Richard Dreyfuss Does His Best Work in Ages in Madoff

There’s something particularly compelling, and nerve-racking, about watching an elaborate liar squirm—Matt Damon in The Informant!, Hayden Christensen in Shattered Glass, and, in the new ABC mini-series Madoff, Richard Dreyfuss as one of the grandest liars of the 21st century, Ponzi schemer Bernie Madoff, monster of New York finance and, probably, sociopath. Madoff, which runs in two parts on back-to-back nights starting February 3, doesn’t delve too deeply into this ghoul’s psychology, but Dreyfuss sniffs him out anyway, giving a mesmerizing, slyly funny performance that’s his best work in ages.

Written by Ben Robbins and directed by Raymond De Felitta, Madoff is a pretty straightforward major-network mini-series, introducing us to Madoff, his family, his crime, and his comeuppance. Introductions would be all we got if it wasn’t for Dreyfuss (and Blythe Danner, as Ruth Madoff), who draws a shifty, fascinating portrait of a man whose overt generosity and largesse masks a howling void—of actual money, yes, but more crucially of conscience. Madoff’s relationship with his wife is self-serving, she tending the fires of his Great Man airs, he using her to prove to himself that his love of family is what rescues him from moral oblivion. Trouble is, he’s lying to her (the mini-series doesn’t really get into the theory that Ruth was complicit in the scheme), and he’s often terrible to his sons, Mark and Andrew, two ambitious young men straining in the shadow of their father, but kept out of his innermost circle to protect the big lie around which their lives orbit.

Madoff delineates the fall of the house of Bernie with the appropriate grimness—from the outset, every should-be pleasant family occasion is tinged with rot and unease. Dreyfuss plays this tension perfectly, capturing the narcissist's wandering attention; dark, distracted clouds passing across the sun. Madoff takes pride in his deceptions, a fact plainly stated in the mini-series’s overused voice-over (leave that to Mr. Scorsese, folks), but also shrewdly conveyed in Dreyfuss’s rattish smirks and furrowing eyebrows. Dreyfuss may not look or sound exactly like Madoff, but he gets to the essence of a huckster turned reckless and self-satisfied by improbable success.

Of course, a Ponzi scheme will always end in disaster, sucking up all the money it can before it collapses in on itself, but you get the sense watchingMadoff, particularly Dreyfuss’s performance, that if Madoff had played it just a little safer, preyed on people a bit more judiciously, maybe he could have weathered the financial meltdown of 2008, when panic had many of Madoff’s duped clients calling in their chits. Or, maybe not. Madoff’s reckoning is a bit hurried in Madoff, which is frustratingly vague about establishing a timeline, but we do nonetheless feel its inevitability, even if we don’t learn much about the mechanics of the con.
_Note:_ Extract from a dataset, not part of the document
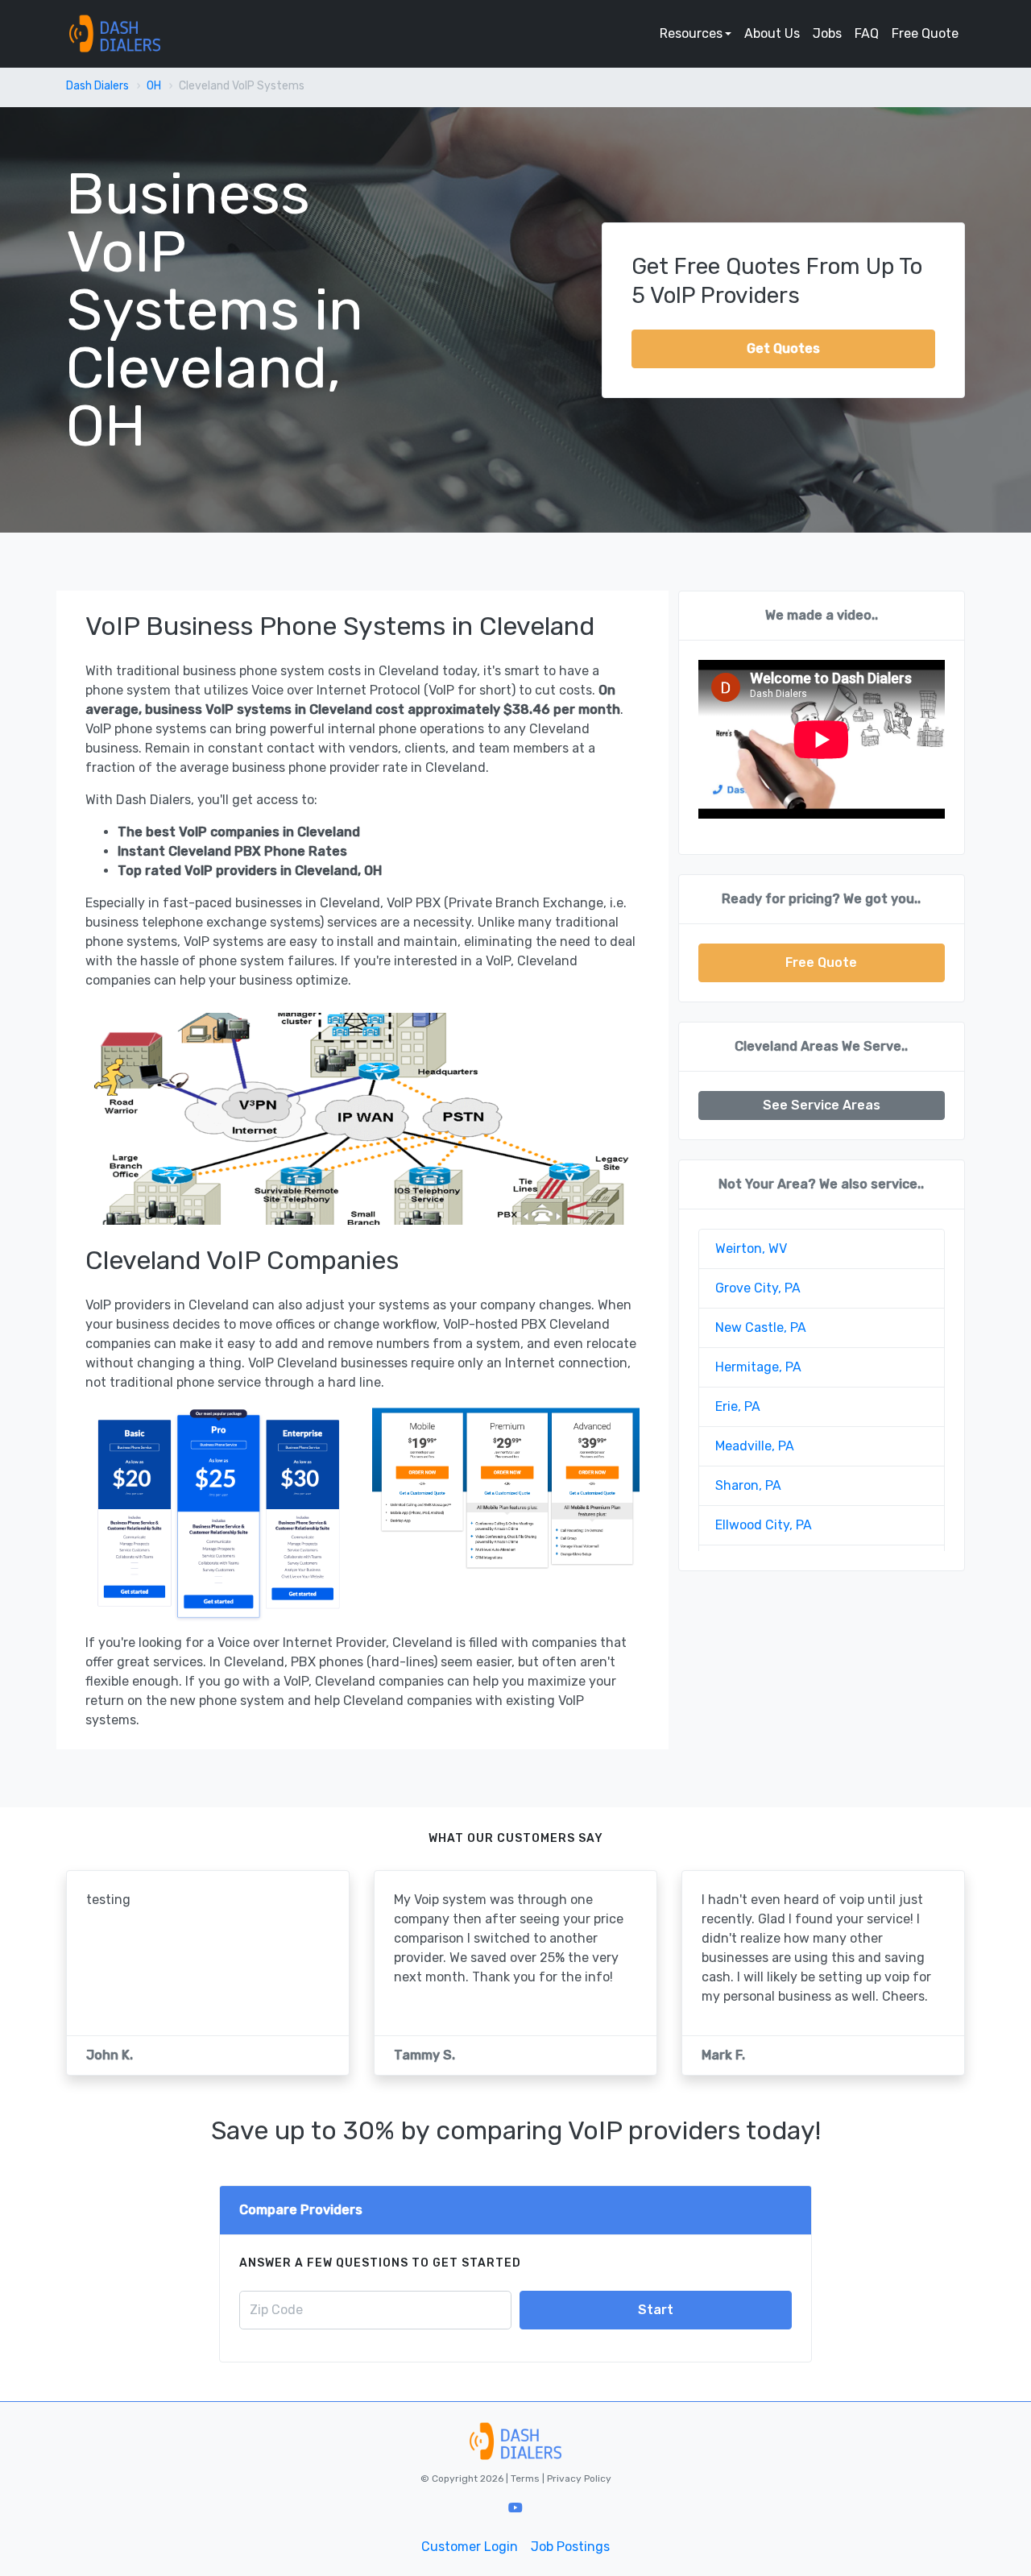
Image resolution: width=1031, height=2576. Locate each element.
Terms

Madoff succeeds where it counts, at least: it gets great stuff out of Dreyfuss, and from Danner, who gives Ruth a boozy tragicomedy that nicely offsets Madoff’s wheezy villainy. Their work is probably enough to distinguish this early entry from 2016’s other, perhaps more anticipated Bernie Madoff TV movie, The Wizard of Lies, the prestige-ier HBO project from director Barry Levinson, starring Robert De Niro as Bernie and Michelle Pfeiffer as Ruth. (Maybe these four actors could play this doomed couple in repertory somewhere, trading off partners on alternating nights. We’d all go see that at, say, the Long Wharf, wouldn’t we?) Having watched Madoff, I don’t feel I know much more about this American bête noire than I did before. But it’s a pleasure to see Richard Dreyfuss back at his game, weaselly and sharp as ever.